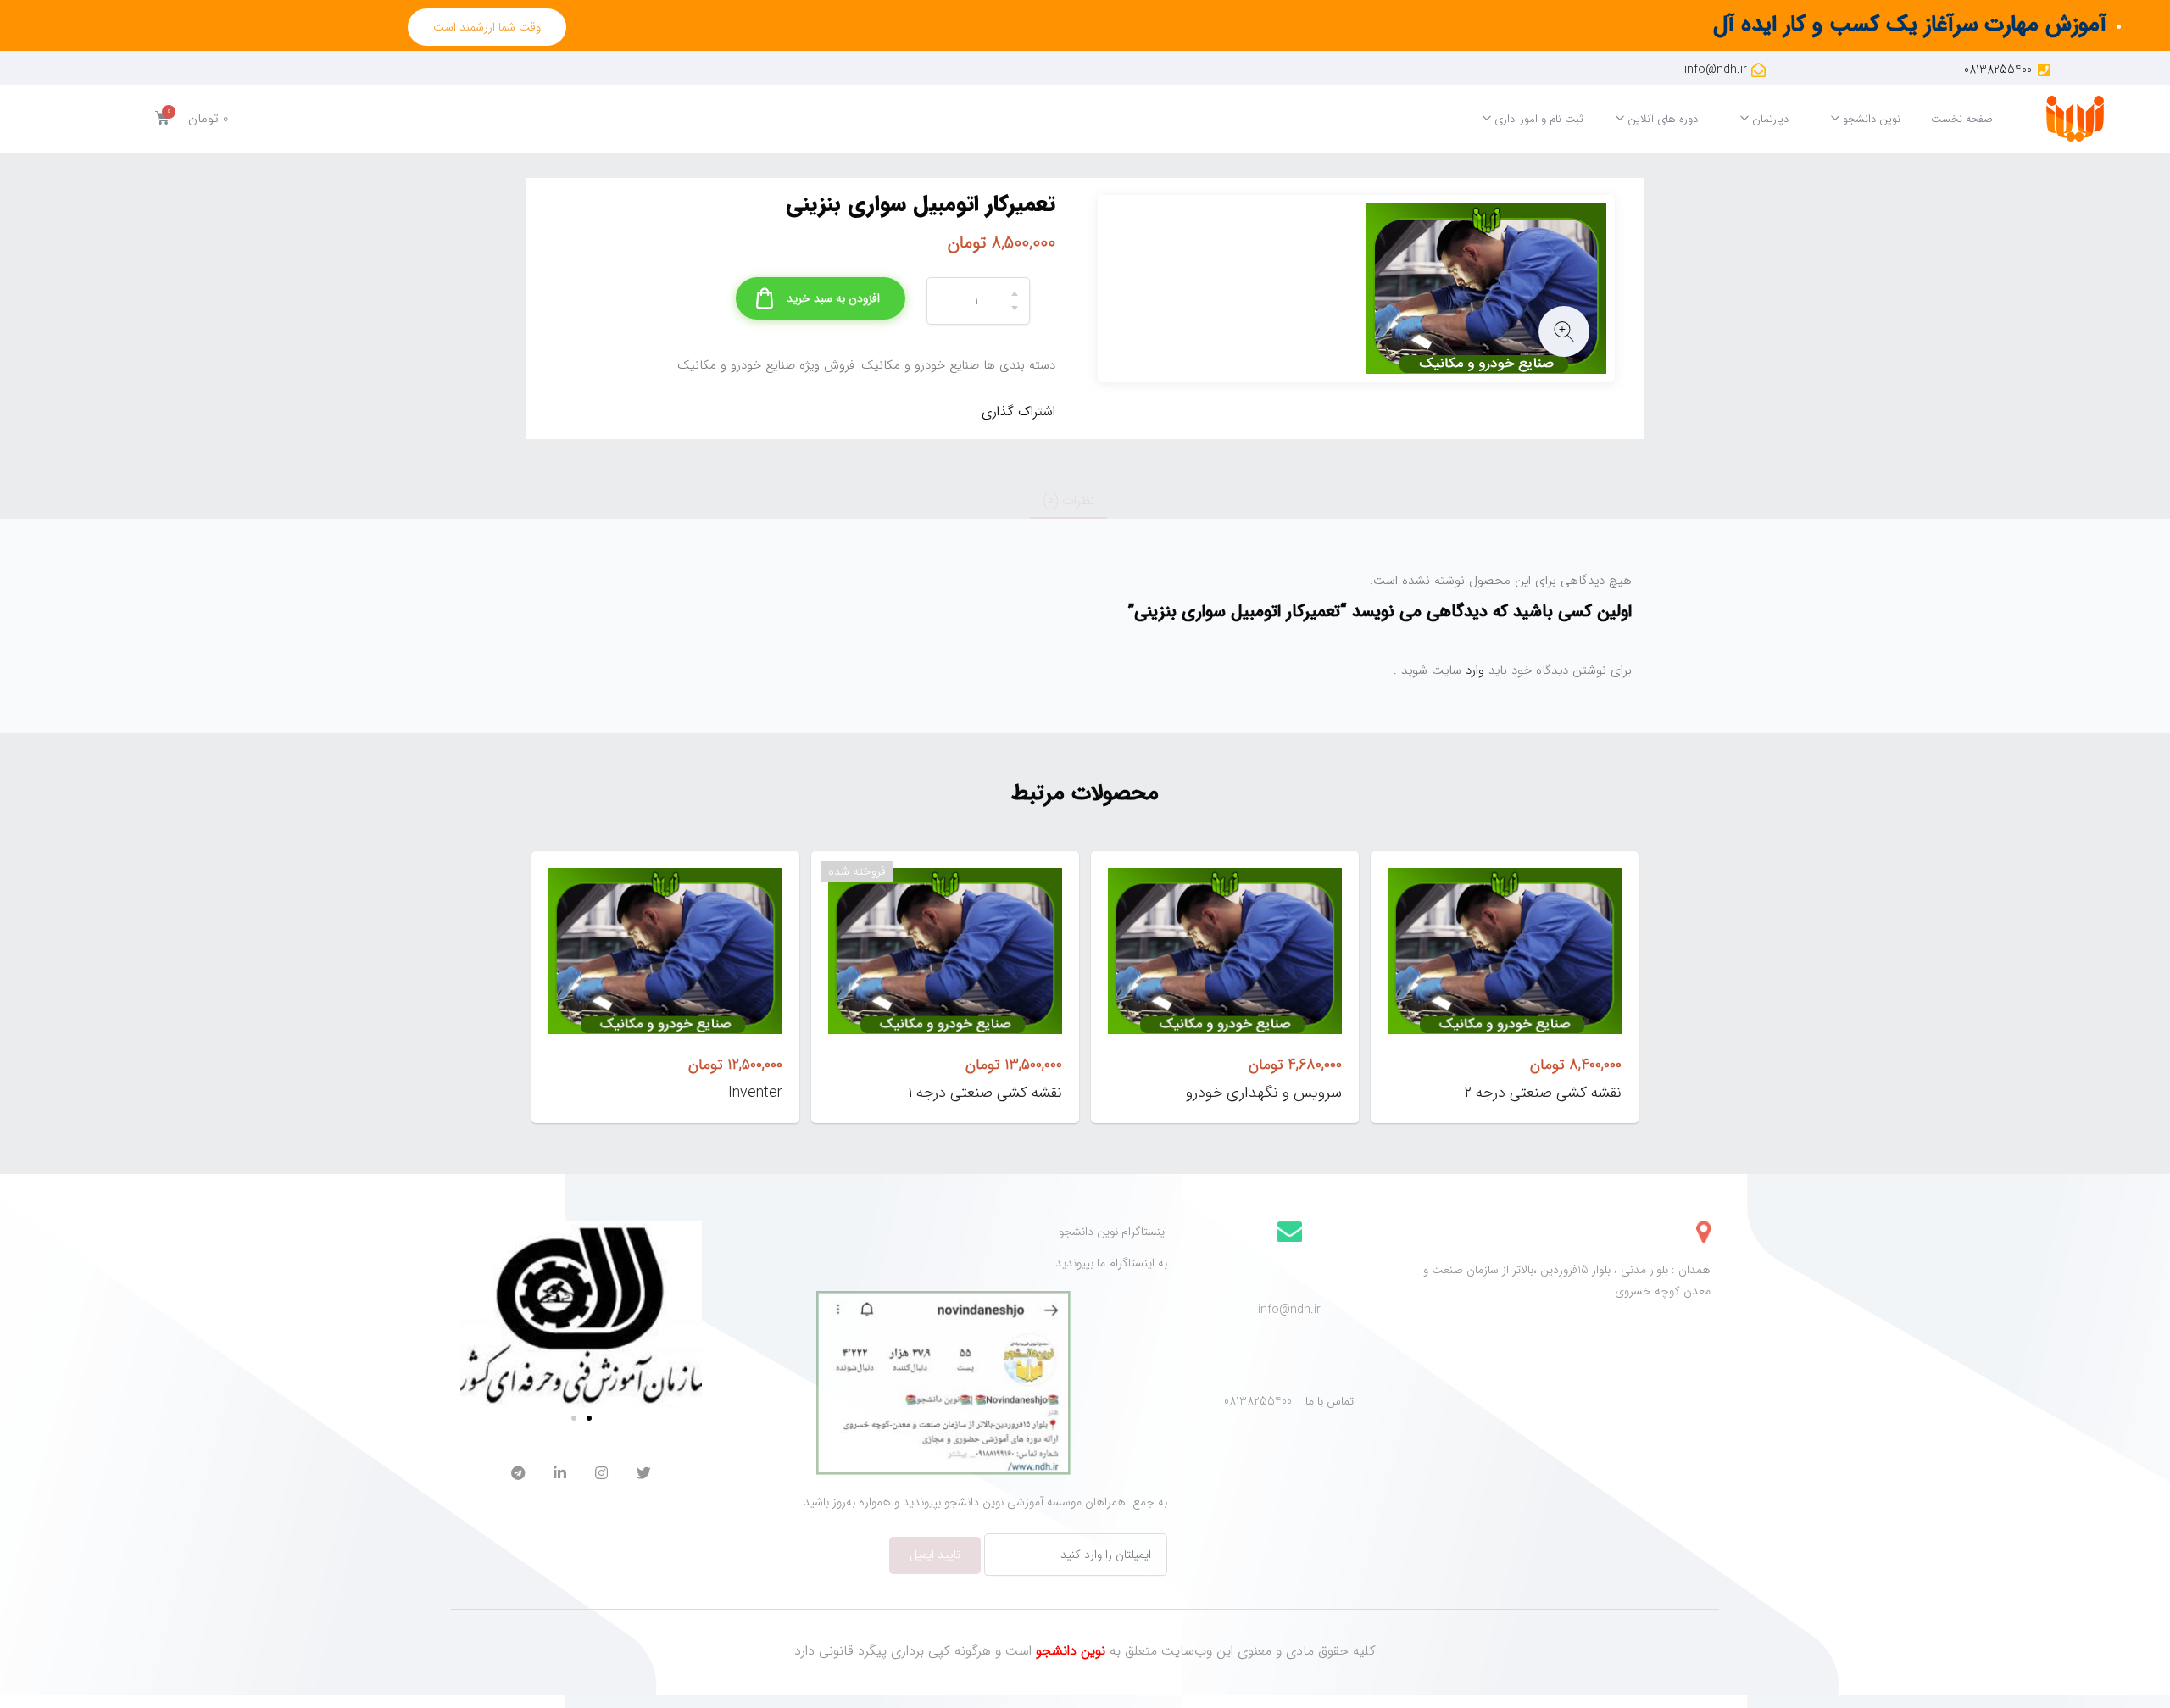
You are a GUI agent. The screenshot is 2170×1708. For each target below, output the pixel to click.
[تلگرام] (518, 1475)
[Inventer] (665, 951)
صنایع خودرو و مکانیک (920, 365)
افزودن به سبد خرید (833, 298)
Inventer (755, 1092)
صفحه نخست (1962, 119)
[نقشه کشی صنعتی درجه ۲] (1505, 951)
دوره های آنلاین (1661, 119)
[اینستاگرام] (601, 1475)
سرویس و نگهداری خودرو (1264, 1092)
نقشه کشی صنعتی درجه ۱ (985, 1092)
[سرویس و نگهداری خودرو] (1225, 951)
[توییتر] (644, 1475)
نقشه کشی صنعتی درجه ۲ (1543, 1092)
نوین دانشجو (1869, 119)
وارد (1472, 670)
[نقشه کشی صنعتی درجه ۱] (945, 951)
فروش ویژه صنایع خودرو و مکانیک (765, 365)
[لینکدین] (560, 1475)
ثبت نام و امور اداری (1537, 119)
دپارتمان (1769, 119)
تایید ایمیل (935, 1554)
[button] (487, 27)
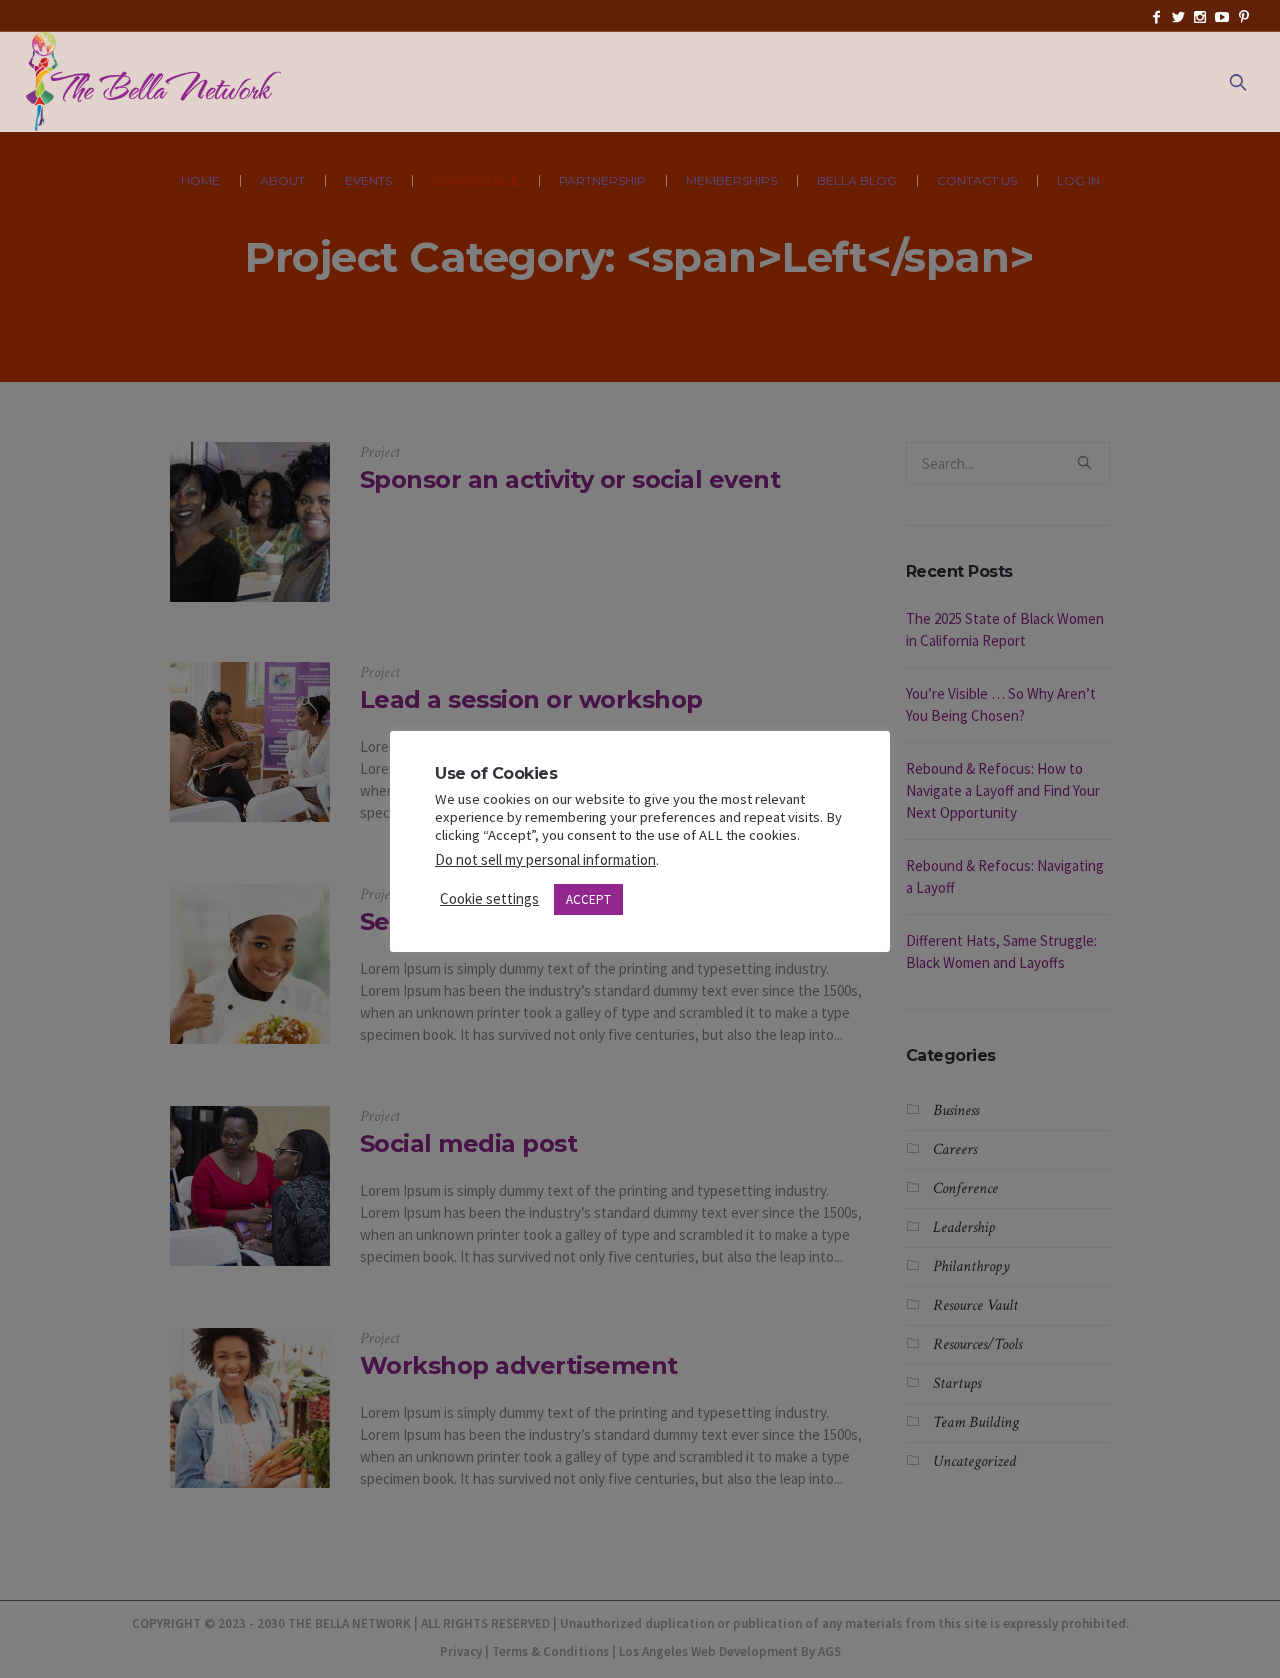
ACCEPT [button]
..........
- What you should do -
Transcribe the span of lines that runs from the line with "[لینکدین] (560, 1475)" to the end of the data, both ends included, exactly, with nothing else and no pictures.

- Written solution -
[لینکدین] (560, 1475)
ثبت نام و امور اداری (1537, 119)
دپارتمان (1769, 119)
تایید ایمیل (935, 1554)
[button] (487, 27)
ACCEPT [button]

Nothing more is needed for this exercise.